* Your objective
Search the records for lines that contain the word "circle". Copy them all.

* Source data
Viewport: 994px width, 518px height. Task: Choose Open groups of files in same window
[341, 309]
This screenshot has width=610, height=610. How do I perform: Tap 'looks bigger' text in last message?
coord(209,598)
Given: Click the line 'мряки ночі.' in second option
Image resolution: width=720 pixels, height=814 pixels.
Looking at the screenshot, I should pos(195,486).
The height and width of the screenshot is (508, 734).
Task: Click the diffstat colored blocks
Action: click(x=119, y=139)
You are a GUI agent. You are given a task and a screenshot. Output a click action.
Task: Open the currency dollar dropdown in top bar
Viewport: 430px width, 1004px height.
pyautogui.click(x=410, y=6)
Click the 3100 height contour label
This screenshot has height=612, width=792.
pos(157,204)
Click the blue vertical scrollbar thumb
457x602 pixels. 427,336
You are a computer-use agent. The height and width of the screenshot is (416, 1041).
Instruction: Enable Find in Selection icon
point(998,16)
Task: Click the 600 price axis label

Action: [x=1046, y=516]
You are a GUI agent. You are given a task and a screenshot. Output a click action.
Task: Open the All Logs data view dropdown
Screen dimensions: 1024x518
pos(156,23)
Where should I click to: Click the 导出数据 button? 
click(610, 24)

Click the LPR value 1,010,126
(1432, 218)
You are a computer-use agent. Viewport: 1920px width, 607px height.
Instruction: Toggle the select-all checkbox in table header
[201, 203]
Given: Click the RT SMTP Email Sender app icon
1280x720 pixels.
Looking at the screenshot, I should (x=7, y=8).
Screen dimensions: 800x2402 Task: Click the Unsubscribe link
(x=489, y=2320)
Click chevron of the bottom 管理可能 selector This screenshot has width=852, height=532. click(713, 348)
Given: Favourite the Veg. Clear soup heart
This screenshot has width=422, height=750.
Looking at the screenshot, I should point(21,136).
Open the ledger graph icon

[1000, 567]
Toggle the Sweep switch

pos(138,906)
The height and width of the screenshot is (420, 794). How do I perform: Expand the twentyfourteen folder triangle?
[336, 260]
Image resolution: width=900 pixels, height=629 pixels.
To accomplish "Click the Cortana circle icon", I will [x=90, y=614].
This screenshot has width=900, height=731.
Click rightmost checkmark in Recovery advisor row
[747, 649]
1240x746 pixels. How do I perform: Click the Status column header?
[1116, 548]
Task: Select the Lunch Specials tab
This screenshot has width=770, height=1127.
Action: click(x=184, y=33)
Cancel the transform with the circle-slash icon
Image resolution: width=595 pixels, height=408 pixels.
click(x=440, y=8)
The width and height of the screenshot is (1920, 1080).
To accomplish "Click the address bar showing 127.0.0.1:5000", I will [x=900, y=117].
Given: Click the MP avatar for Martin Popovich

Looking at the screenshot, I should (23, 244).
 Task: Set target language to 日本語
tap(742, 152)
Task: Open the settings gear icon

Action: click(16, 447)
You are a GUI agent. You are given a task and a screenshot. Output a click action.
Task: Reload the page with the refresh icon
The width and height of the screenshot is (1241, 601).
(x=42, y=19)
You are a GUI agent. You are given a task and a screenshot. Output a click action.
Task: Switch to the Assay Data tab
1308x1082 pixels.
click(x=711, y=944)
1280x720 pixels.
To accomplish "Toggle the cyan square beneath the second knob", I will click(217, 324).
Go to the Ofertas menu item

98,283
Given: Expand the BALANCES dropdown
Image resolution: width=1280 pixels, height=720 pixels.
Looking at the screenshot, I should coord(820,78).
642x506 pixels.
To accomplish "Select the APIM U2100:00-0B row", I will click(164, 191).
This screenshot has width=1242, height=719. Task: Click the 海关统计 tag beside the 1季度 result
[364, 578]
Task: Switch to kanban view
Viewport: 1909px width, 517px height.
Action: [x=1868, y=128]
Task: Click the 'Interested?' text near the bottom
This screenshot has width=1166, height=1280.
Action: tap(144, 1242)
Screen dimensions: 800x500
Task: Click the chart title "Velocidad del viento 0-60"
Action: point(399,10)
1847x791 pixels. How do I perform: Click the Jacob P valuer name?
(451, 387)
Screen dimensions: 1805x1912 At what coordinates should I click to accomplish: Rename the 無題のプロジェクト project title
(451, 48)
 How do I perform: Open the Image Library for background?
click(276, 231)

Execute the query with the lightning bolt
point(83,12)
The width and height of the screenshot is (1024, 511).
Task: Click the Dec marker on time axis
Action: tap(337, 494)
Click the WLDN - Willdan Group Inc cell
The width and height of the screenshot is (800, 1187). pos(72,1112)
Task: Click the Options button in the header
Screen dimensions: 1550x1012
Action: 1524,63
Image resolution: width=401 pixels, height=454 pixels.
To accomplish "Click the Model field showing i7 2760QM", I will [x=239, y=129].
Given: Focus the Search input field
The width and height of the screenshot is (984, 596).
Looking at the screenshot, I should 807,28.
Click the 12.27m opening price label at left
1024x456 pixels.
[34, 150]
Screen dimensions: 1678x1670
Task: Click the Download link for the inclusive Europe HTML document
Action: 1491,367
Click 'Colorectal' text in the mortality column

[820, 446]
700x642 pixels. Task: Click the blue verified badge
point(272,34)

* Problem solution
To accomplish "Click the Cortana circle icon", I will [x=90, y=614].
Cancel the transform with the circle-slash icon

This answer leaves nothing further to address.